§ **EXTRACTED TEXT**:
* begin *

Papers Please! is not a political sim - it's a 'civil servant working in a bureaucratic nightmare whilst trying to earn a wage' sim.


----------



## Jon-of-arc (Oct 11, 2013)

Epona said:


> Papers Please! is not a political sim - it's a 'civil servant working in a bureaucratic nightmare whilst trying to earn a wage' sim.



I can get close enough to that in my day to day.  Who the fuck would play that for escapism?


----------



## Epona (Oct 11, 2013)

Jon-of-arc said:


> I can get close enough to that in my day to day.  Who the fuck would play that for escapism?



Yeah exactly


----------



## classicdish (Oct 11, 2013)

Democracy 3 is coming out soon. Here's some early "hand's on" articles from Rock Paper Shotgun: http://www.rockpapershotgun.com/tag/democracy-3/

You can buy the beta version here: http://www.positech.co.uk/democracy3/


----------



## Silva (Oct 12, 2013)

I used to play Shadow President a lot, although it's more of a US foreign policy sandbox than an actual political sim.


----------



## Moronik (Oct 14, 2013)

Epona said:


> Papers Please! is not a political sim - it's a 'civil servant working in a bureaucratic nightmare whilst trying to earn a wage' sim.



I really like the idea of this game, it sounds excellent. 
The only problem is that it is too similer to my real job, so I dont know if it would be particularly fun.


----------



## Citizen66 (Oct 14, 2013)

There's 40% off Papers Please for the next 20-odd hours on Steam. Snap it up for a whopping £4.19.


----------



## tommers (Oct 14, 2013)

I thought the game looked familiar, the guy also did Republia Times.. which is free..

http://thebaneofqueequeg.blogspot.co.uk/2012/04/indie-review-molyjam.html

http://pope.jeffsys.net/

Edit:  Ah, turns out I've already linked to that.


----------



## Mungy (Oct 15, 2013)

classicdish said:


> Democracy 3 is coming out soon. Here's some early "hand's on" articles from Rock Paper Shotgun: http://www.rockpapershotgun.com/tag/democracy-3/
> 
> You can buy the beta version here: http://www.positech.co.uk/democracy3/


bought it and just lost 3 hours. on the plus side i have eradicated crime, poverty, homelessness, and established a one party state. this was on easy setting, mind


----------



## Mungy (Oct 15, 2013)

make that 4 hours


----------



## Silva (Oct 16, 2013)

Oh, there's also SimHealth, which is about the exciting world of US healthcare reform. In 1992.


----------



## snadge (Oct 16, 2013)

Eve Online is all about politics, the meta game is crazy.

But it isn't a 'sim' you have to deal with real people with real consequences.


----------



## BigTom (Oct 19, 2013)

Just stumbled across this on steam - currently on sale for 74p: The Political Machine 2012 US presidential race political sim.


----------

* end *

§ **WHAT YOU SHOULD DO**: Reproduce the forum thread word for word between "There's 40% off" and "which is free..", inclusive. The entries have no connection to the forum thread.

(Records on locating elements on screens)

* begin *

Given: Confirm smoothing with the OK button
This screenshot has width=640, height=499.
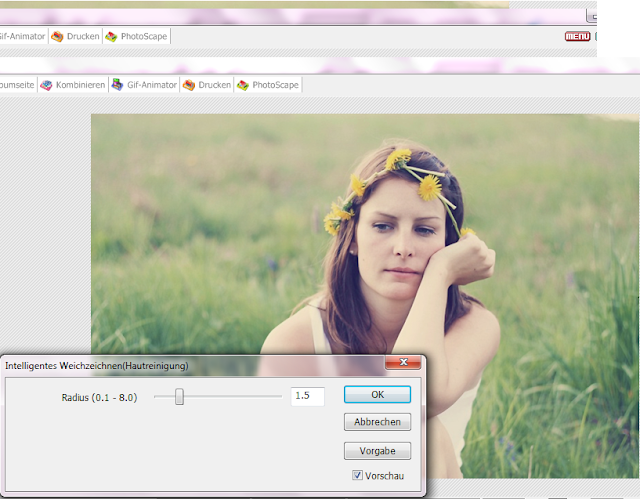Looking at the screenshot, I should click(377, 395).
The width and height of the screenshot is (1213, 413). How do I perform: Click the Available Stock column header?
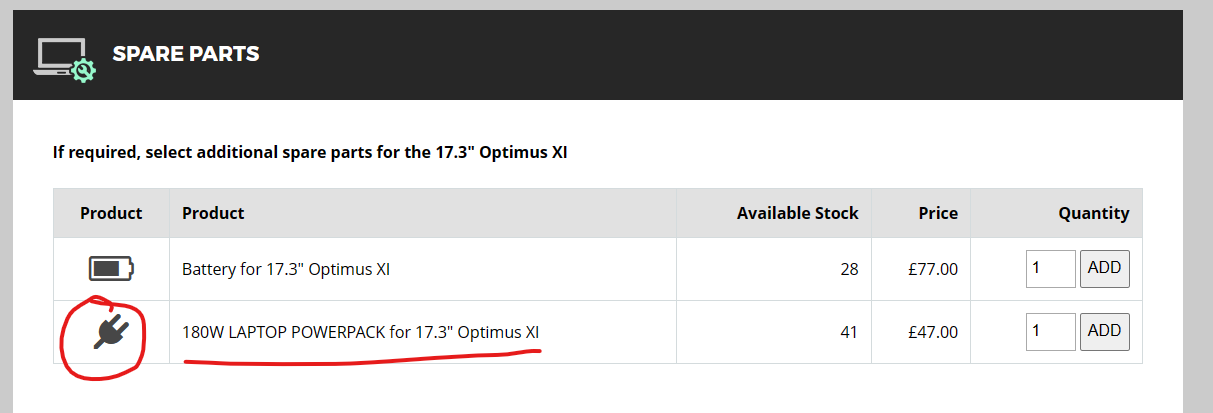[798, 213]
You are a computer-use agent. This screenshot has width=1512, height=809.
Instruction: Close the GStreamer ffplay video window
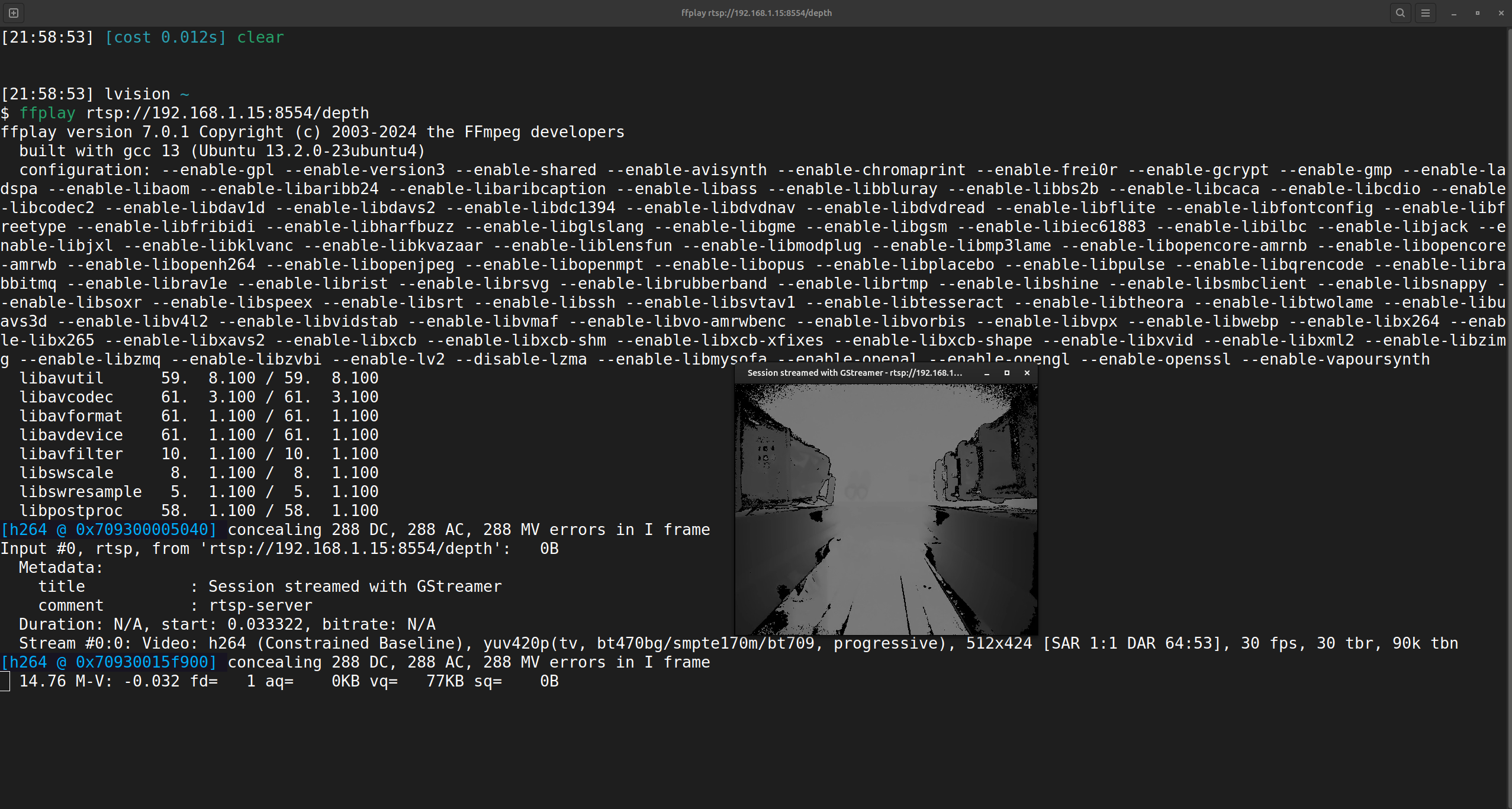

* end *

§ **RESPONSE TO THIS TASK**:
There's 40% off Papers Please for the next 20-odd hours on Steam. Snap it up for a whopping £4.19.


----------



## tommers (Oct 14, 2013)

I thought the game looked familiar, the guy also did Republia Times.. which is free..